(Required work): Could you retype, exactly and with no pictures, only the lines from the first line of the records below through the line that contains "Task: Click the ID card icon beside G3180"?
--- Information shown Enclosed Below ---
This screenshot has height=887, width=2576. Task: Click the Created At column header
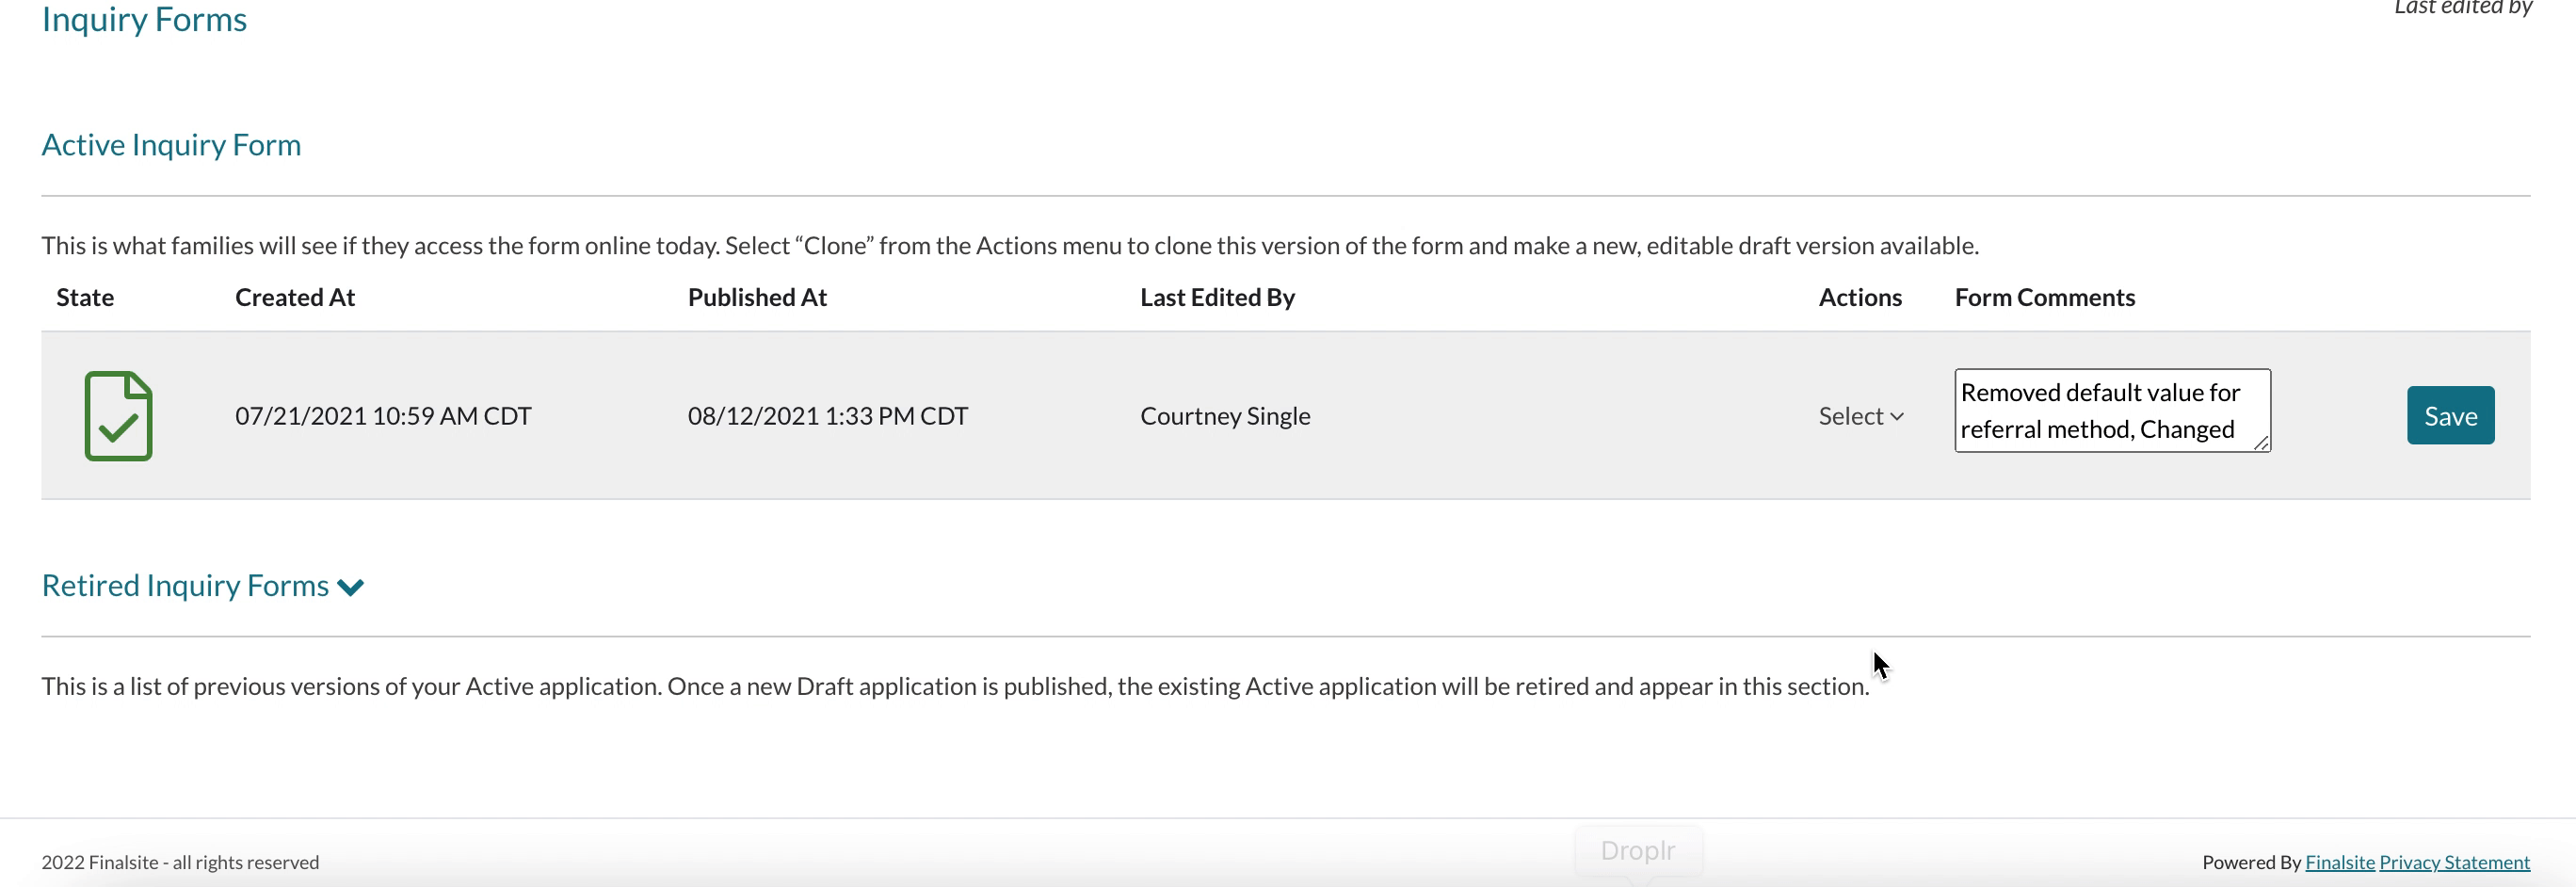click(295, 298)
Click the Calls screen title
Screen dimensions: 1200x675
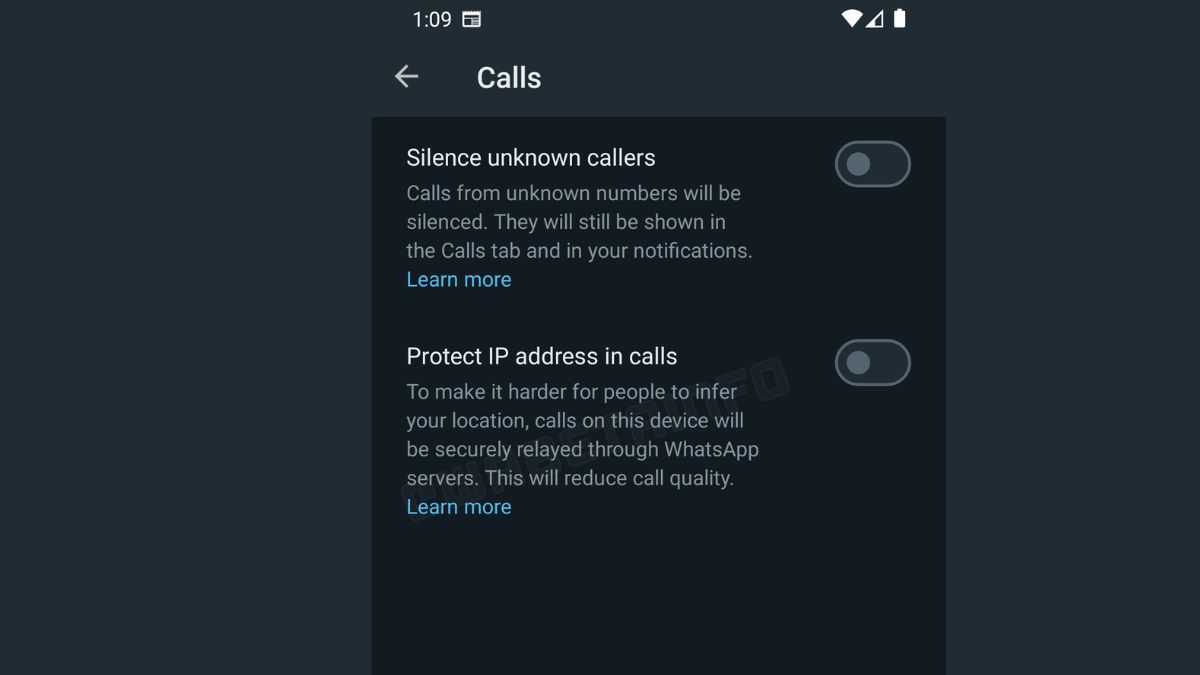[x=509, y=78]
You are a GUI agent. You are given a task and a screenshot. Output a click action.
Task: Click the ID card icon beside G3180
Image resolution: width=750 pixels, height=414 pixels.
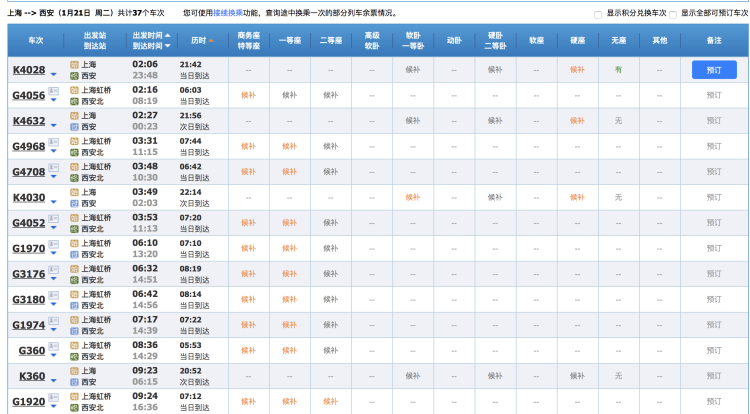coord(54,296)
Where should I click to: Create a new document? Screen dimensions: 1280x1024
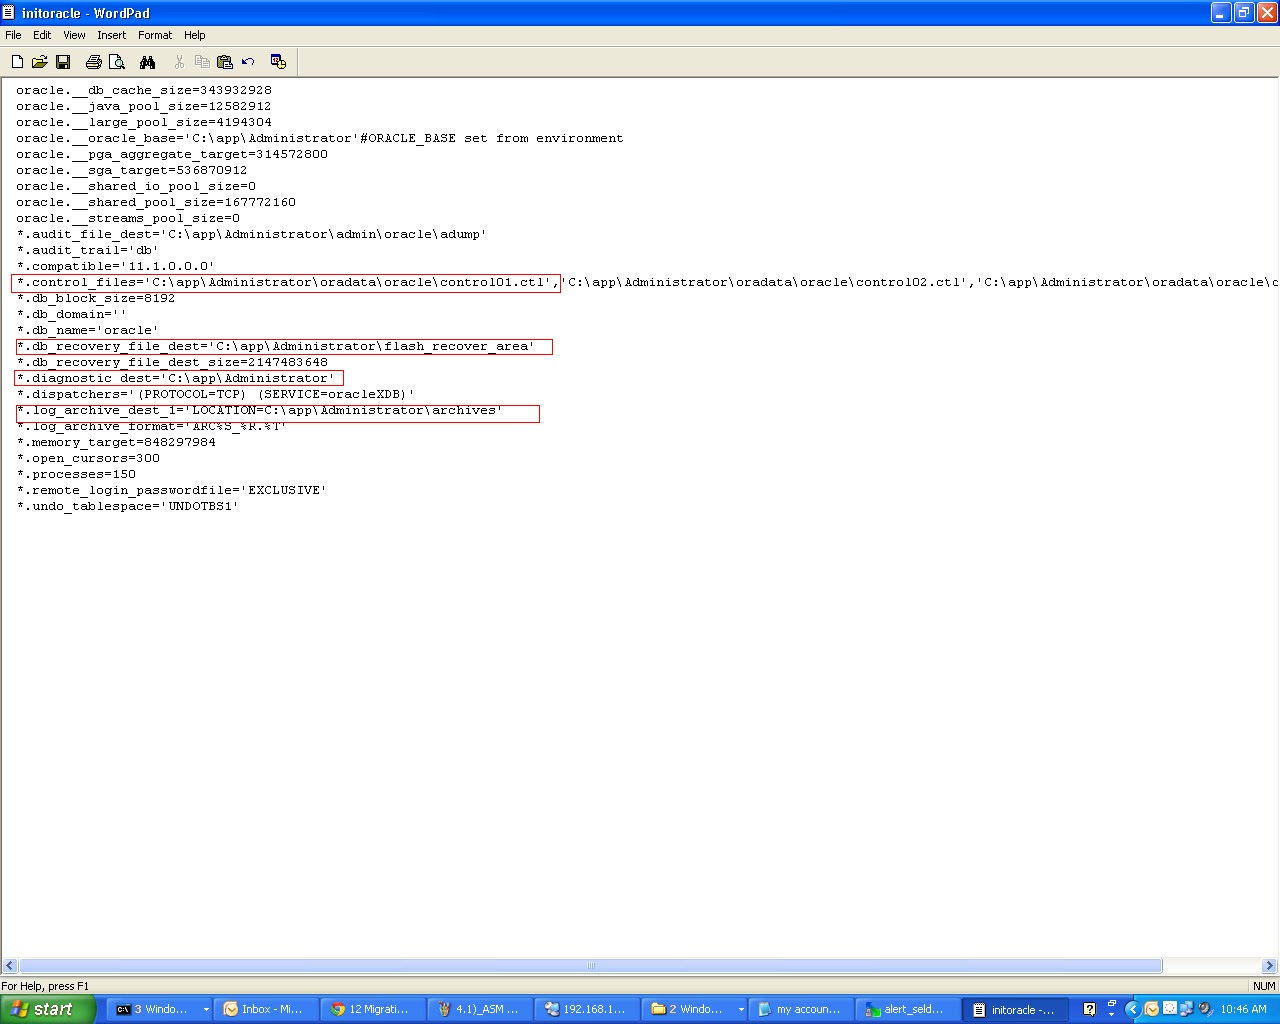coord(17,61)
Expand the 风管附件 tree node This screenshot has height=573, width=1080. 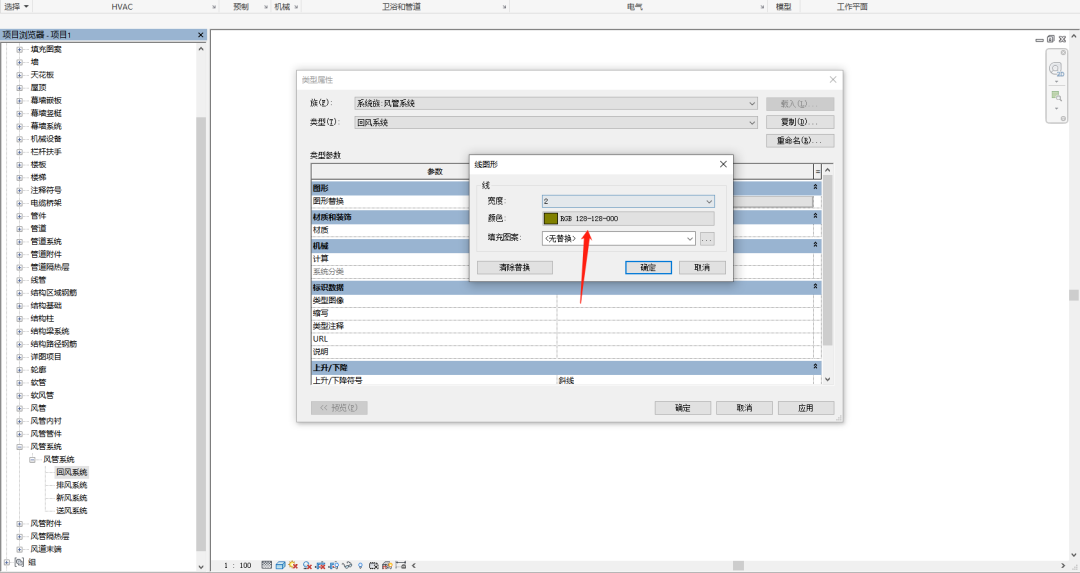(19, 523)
--- End of Enclosed Information shown ---
(Answer area):
This screenshot has height=887, width=2576. Task: Click the Created At column header
click(295, 298)
Click the Calls screen title
Screen dimensions: 1200x675
[x=509, y=78]
You are a GUI agent. You are given a task and a screenshot. Output a click action.
Task: Click the ID card icon beside G3180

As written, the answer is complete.